The records below are to be set down again exactly, with the pictures left out.

*Stored data*:
************

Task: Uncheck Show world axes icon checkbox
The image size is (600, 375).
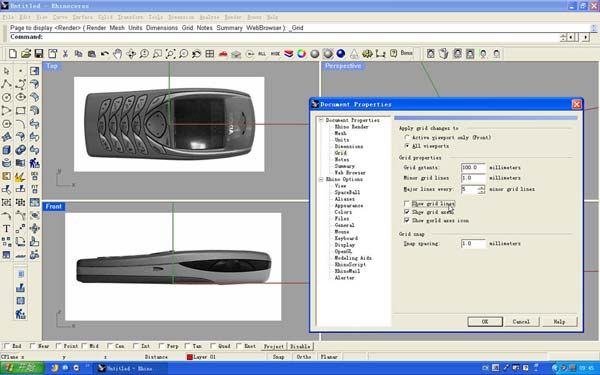Action: click(x=406, y=220)
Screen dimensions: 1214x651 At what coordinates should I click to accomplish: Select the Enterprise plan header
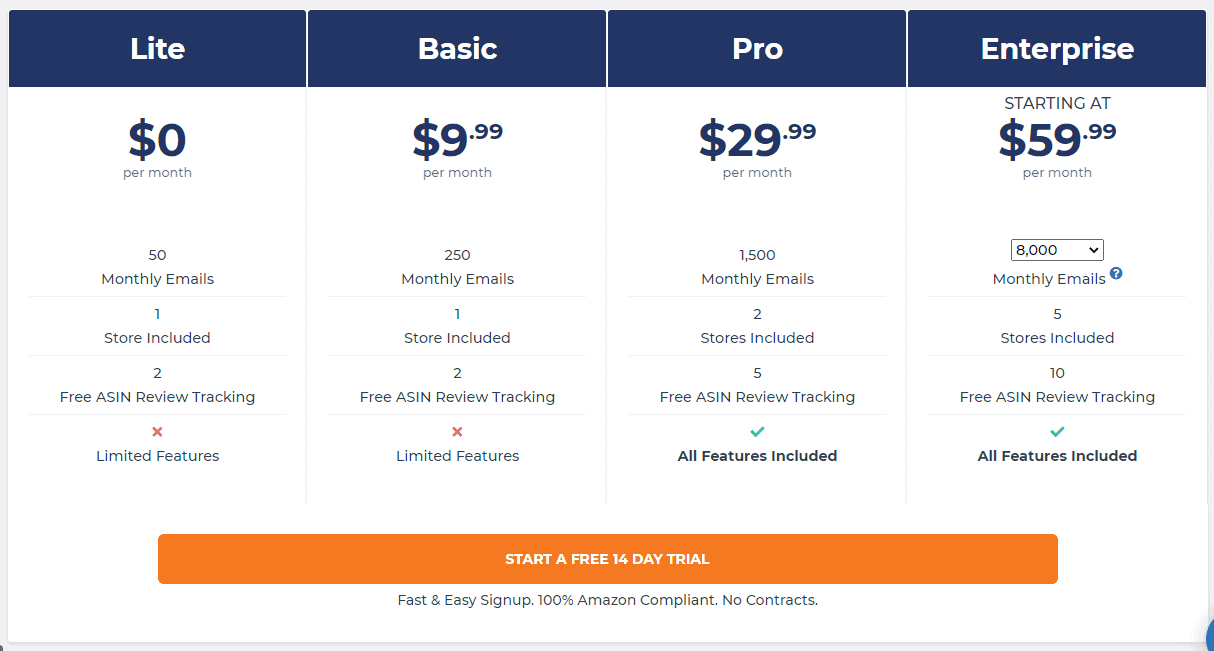(1057, 49)
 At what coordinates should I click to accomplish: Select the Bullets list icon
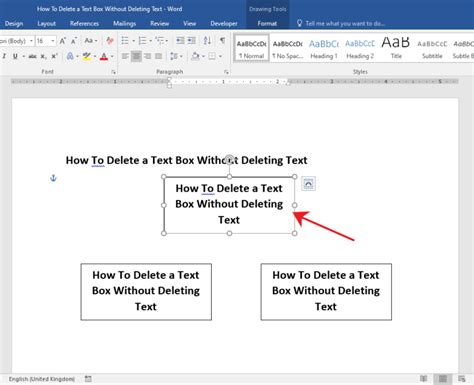(125, 41)
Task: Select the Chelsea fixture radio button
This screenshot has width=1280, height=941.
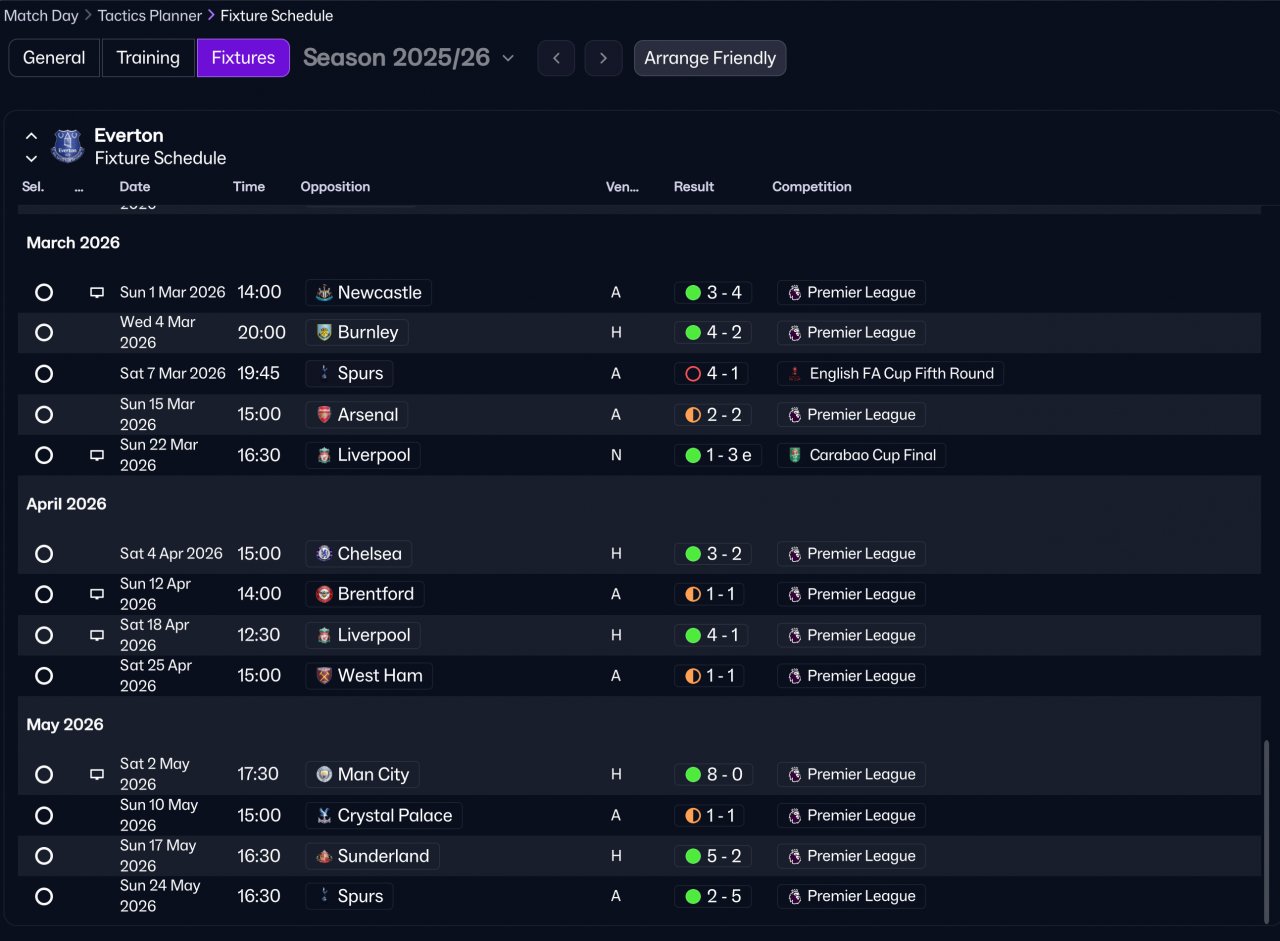Action: (44, 554)
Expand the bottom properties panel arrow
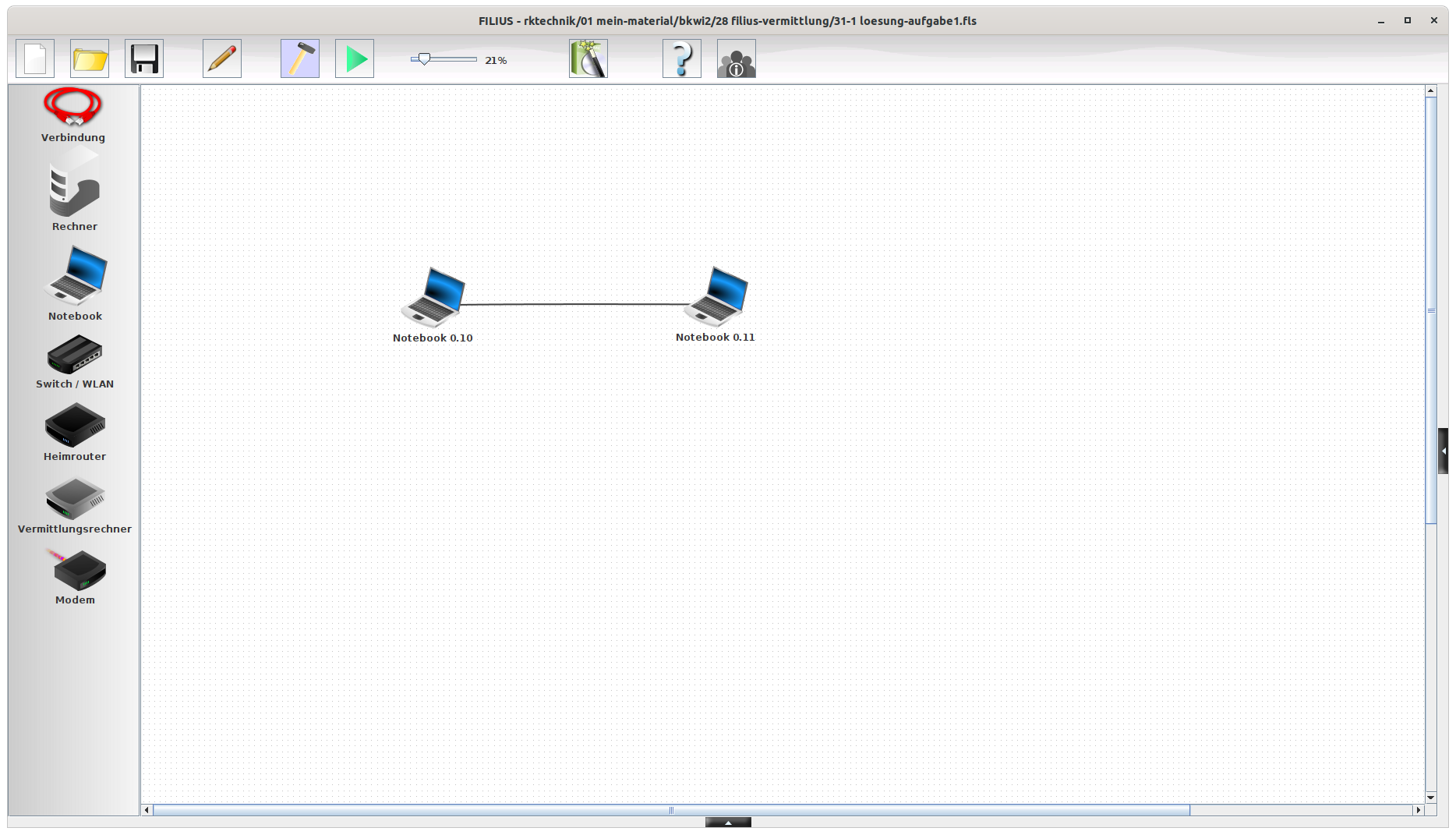This screenshot has width=1456, height=835. (728, 823)
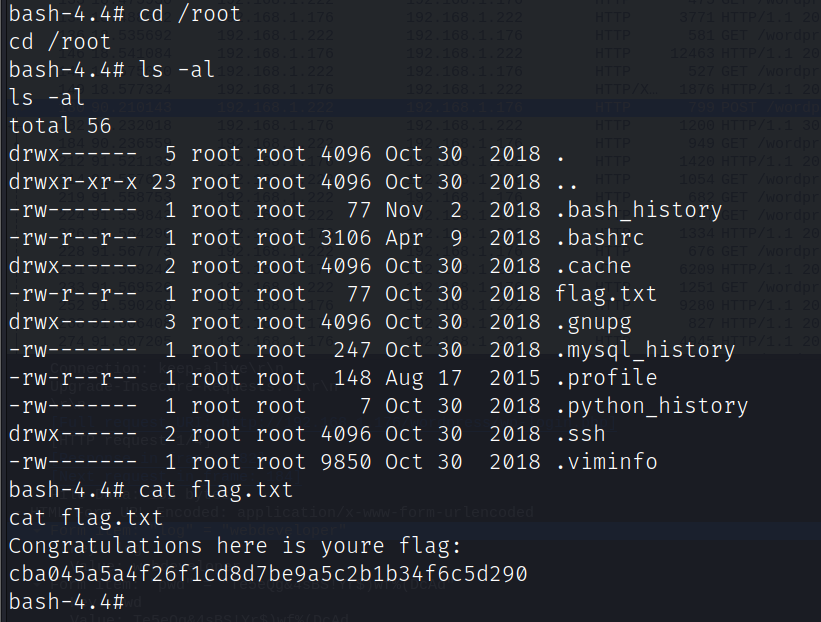Click the .bash_history file entry
Image resolution: width=821 pixels, height=622 pixels.
(x=638, y=210)
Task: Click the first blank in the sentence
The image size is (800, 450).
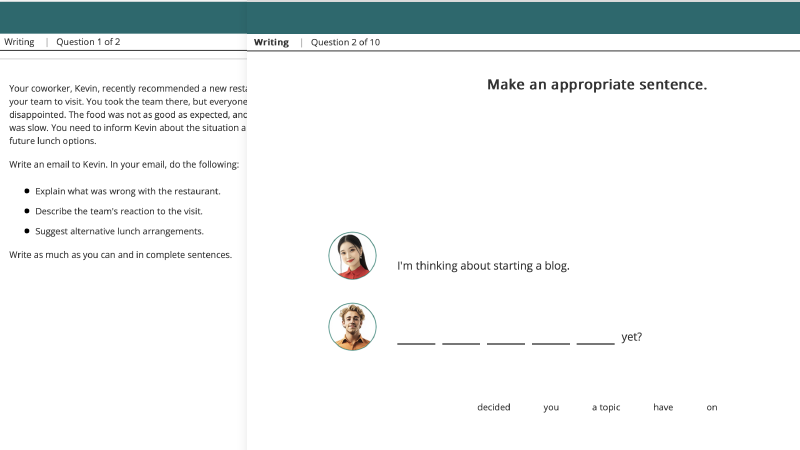Action: click(416, 338)
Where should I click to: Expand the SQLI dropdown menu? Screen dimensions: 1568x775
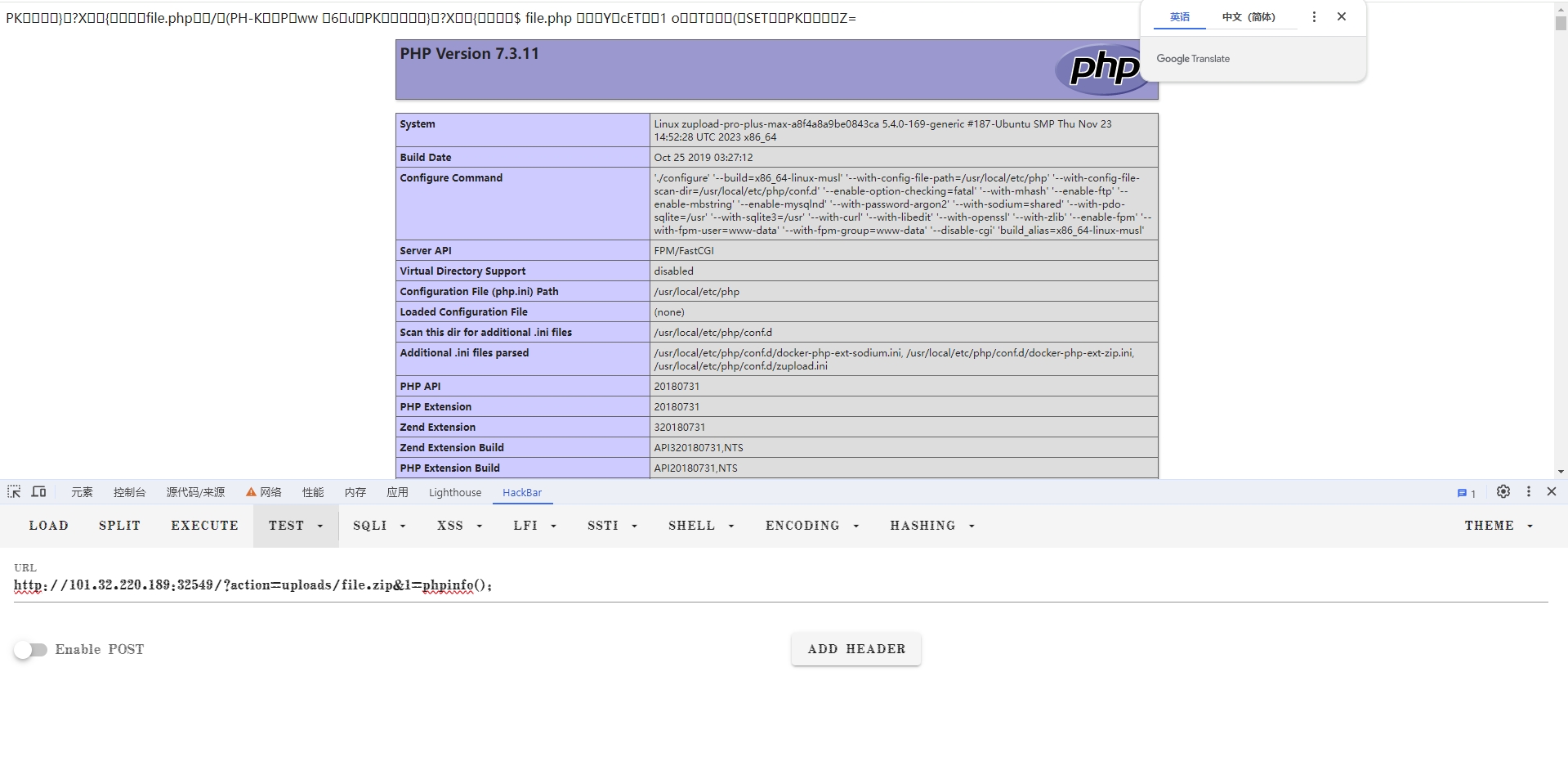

************

*Response to this exercise*:
Task: Uncheck Show world axes icon checkbox
The image size is (600, 375).
Action: click(x=406, y=220)
Screen dimensions: 1214x651 At what coordinates should I click to accomplish: Select the Enterprise plan header
(1057, 49)
 At what coordinates should I click to accomplish: Select the Bullets list icon
(125, 41)
Task: Select the Chelsea fixture radio button
This screenshot has width=1280, height=941.
Action: (44, 554)
Expand the bottom properties panel arrow
This screenshot has width=1456, height=835. (728, 823)
Click the .bash_history file entry
Image resolution: width=821 pixels, height=622 pixels.
(x=638, y=210)
Task: Click the first blank in the sentence
The image size is (800, 450).
Action: click(416, 338)
Where should I click to: Expand the SQLI dropdown menu? Screen dimensions: 1568x775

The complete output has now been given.